> [WHAT THIS TASK INVOLVES] Repeat the first line of the listing and each line after it, exactly, through the line containing "Task: Expand the type".

> [SOURCE RECORDS]
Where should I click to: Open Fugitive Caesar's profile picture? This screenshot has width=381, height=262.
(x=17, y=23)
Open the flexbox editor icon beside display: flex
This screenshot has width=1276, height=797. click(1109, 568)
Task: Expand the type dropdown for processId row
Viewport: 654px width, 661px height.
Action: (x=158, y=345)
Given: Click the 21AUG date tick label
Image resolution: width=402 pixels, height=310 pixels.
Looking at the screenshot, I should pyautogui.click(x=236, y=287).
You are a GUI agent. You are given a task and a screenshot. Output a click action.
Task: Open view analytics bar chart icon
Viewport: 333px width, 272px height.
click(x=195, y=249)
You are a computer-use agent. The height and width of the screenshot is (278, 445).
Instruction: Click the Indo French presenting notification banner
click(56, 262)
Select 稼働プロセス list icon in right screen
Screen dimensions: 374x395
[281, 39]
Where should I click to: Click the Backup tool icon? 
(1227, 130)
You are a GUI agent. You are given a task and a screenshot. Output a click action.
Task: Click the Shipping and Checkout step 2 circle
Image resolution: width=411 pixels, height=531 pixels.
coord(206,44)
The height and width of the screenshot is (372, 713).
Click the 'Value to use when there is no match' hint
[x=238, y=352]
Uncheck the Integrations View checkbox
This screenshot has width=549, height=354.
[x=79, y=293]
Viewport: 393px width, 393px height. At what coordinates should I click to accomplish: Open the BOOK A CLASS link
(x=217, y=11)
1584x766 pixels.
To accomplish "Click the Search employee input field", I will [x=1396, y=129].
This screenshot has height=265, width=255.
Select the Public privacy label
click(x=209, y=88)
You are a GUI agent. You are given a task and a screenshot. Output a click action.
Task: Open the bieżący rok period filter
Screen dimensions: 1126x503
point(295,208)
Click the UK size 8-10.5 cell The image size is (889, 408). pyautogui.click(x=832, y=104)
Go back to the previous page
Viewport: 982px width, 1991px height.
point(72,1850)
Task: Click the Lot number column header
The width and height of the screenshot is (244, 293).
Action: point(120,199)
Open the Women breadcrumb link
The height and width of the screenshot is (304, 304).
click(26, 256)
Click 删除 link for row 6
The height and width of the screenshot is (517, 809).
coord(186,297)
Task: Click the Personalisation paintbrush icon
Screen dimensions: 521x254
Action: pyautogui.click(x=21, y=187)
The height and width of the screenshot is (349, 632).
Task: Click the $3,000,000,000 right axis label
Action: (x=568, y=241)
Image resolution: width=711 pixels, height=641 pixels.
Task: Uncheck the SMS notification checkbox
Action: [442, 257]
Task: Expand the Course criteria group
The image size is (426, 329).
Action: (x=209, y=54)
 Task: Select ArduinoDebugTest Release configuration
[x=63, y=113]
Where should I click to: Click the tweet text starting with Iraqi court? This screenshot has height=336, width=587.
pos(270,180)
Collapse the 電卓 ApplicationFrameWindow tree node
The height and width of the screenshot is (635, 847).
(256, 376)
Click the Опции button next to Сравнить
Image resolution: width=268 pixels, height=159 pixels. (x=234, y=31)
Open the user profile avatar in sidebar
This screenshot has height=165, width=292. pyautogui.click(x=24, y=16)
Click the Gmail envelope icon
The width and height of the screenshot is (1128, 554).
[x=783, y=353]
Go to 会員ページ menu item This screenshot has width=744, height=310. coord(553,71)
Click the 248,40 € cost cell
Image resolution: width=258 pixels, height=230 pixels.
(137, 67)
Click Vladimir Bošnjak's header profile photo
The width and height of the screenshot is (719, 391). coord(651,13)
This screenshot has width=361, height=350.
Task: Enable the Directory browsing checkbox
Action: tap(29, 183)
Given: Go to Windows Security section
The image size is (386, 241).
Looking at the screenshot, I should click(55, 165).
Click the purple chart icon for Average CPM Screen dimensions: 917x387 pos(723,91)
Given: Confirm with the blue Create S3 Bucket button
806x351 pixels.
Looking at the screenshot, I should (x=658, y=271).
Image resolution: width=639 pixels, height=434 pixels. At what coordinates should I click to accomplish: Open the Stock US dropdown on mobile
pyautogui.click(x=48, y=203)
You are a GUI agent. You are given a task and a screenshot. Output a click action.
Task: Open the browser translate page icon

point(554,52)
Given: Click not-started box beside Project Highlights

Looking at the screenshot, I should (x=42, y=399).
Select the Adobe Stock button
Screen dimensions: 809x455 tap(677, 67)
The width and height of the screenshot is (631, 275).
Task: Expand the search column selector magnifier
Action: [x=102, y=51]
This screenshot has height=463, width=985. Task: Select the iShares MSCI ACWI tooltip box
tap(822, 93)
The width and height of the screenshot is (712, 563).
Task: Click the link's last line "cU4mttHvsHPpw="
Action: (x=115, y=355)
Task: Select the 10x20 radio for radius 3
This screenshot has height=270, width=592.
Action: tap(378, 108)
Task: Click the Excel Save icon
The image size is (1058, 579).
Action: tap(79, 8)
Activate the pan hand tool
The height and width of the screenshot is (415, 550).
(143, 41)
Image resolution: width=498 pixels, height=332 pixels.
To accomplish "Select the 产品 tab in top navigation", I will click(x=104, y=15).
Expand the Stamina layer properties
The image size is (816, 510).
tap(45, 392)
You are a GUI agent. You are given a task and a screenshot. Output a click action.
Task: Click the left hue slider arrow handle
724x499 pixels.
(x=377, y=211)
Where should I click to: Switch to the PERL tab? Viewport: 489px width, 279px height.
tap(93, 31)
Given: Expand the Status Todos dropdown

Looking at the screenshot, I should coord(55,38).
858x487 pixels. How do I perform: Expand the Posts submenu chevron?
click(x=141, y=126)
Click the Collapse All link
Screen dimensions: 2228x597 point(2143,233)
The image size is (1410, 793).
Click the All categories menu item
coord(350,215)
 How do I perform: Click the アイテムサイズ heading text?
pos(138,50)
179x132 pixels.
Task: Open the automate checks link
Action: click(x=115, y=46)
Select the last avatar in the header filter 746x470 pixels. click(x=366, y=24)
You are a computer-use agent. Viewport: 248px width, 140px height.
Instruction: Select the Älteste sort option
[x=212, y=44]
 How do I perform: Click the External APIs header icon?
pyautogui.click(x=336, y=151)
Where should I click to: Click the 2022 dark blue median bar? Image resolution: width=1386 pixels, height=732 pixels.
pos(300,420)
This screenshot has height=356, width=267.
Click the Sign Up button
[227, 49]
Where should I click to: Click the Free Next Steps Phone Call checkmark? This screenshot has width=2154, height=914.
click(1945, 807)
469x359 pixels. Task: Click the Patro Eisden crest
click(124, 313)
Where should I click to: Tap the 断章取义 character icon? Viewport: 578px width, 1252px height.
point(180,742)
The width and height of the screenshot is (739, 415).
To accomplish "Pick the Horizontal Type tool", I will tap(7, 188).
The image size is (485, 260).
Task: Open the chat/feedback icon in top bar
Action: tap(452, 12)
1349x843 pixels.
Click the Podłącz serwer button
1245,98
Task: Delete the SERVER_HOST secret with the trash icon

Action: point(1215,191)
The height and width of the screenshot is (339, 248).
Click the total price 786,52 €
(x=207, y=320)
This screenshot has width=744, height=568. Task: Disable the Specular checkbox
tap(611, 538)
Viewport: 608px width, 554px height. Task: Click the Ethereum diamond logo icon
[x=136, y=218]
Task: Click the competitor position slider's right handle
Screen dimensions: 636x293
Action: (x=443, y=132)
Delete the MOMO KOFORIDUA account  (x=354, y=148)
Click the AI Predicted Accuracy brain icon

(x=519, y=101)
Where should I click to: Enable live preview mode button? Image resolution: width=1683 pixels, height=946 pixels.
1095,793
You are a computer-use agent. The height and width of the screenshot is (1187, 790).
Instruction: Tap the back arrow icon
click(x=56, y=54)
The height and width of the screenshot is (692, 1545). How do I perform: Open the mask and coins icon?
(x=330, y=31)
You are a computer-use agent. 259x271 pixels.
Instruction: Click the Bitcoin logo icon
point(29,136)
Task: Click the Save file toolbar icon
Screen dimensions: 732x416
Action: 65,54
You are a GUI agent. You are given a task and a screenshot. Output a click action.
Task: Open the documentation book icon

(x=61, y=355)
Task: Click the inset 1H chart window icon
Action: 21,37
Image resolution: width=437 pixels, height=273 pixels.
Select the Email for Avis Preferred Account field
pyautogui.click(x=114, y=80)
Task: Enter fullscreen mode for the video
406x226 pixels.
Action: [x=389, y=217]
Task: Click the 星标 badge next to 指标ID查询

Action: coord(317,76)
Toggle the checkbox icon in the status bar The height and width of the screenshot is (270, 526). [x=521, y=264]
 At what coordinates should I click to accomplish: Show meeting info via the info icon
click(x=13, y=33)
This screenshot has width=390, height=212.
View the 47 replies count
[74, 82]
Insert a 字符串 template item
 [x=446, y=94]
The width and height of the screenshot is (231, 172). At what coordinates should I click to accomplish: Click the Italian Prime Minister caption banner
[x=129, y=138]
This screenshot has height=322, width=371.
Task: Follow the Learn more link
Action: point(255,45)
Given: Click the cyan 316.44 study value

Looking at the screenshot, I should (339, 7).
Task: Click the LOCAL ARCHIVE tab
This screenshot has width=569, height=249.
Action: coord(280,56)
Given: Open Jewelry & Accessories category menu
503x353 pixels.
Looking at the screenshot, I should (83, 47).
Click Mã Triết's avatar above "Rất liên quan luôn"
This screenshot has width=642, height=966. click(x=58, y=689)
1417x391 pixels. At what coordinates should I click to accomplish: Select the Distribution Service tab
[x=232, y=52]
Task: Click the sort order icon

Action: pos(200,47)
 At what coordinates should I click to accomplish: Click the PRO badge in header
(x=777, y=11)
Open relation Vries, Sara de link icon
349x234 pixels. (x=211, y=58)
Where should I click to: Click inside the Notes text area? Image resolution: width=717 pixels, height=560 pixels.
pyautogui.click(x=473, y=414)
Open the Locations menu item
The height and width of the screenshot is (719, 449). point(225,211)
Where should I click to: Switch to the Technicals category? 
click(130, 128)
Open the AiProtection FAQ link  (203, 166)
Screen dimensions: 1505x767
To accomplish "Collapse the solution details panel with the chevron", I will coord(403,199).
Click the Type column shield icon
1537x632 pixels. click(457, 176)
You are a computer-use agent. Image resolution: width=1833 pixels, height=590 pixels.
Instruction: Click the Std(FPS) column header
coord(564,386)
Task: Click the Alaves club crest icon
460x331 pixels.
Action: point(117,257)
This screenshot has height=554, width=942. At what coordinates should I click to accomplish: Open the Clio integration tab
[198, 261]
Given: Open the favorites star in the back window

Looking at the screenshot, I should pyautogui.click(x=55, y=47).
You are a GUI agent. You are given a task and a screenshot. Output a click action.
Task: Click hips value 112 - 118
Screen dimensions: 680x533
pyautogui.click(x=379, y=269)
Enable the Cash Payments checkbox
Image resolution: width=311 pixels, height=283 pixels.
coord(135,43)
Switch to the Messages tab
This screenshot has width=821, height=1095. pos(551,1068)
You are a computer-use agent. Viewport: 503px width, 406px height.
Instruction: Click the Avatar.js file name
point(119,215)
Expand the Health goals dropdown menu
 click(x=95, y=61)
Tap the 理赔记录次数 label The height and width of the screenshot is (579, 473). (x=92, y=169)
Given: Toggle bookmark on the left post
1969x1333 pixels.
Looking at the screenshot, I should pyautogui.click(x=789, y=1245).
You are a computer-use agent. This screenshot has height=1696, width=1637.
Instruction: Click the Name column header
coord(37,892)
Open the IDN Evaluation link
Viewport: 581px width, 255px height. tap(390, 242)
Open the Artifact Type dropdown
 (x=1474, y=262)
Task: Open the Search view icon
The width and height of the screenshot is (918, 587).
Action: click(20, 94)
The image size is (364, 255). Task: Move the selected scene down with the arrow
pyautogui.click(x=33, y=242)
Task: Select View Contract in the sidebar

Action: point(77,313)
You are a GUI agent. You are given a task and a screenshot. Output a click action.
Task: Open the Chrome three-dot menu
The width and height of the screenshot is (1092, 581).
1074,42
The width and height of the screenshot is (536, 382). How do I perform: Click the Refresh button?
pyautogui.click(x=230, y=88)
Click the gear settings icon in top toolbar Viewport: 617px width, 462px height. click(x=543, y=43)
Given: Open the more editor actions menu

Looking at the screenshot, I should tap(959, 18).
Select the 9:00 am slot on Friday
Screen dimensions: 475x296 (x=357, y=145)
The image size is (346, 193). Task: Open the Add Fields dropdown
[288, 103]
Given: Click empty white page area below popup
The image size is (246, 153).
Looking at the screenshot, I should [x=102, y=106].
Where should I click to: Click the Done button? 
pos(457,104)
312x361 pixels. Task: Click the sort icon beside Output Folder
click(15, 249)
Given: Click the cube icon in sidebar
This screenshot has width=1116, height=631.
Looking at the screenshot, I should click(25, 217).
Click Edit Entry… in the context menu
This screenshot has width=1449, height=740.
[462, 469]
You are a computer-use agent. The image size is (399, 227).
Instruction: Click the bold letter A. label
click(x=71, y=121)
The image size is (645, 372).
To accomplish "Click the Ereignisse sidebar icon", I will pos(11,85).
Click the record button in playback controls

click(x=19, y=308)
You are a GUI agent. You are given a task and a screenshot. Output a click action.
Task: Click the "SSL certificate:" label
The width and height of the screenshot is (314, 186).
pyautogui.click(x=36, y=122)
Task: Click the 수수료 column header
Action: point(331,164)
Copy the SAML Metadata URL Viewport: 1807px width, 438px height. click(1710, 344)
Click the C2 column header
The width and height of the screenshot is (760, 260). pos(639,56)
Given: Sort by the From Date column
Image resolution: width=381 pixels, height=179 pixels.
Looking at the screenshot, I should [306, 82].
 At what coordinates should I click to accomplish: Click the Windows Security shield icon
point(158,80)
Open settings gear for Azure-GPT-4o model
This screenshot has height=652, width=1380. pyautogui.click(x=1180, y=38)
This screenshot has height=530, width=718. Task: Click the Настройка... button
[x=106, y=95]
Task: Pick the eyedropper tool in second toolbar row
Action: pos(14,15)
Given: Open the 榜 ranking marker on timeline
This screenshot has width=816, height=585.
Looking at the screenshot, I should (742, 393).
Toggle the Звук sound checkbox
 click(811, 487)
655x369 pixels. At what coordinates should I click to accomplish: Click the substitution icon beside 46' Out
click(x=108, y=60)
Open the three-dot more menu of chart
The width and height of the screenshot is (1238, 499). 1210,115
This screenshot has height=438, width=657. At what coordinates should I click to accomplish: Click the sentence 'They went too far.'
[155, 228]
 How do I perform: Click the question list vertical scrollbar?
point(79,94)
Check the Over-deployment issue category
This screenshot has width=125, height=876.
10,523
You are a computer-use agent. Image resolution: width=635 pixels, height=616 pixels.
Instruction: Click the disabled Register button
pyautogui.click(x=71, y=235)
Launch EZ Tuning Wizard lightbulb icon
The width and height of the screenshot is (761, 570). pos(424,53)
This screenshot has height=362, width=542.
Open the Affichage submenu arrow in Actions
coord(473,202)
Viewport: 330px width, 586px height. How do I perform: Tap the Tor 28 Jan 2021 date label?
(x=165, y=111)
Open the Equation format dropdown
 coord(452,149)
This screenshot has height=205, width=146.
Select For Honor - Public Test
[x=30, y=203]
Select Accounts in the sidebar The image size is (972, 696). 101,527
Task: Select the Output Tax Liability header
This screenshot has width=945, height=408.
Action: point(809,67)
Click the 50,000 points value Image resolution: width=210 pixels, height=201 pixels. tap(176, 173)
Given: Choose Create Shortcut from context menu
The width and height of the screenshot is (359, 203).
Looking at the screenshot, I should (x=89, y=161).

> [FINISHED EXERCISE]
Where should I click to: Open Fugitive Caesar's profile picture? This screenshot has width=381, height=262.
(x=17, y=23)
Open the flexbox editor icon beside display: flex
This screenshot has width=1276, height=797. click(1109, 568)
Task: Expand the type dropdown for processId row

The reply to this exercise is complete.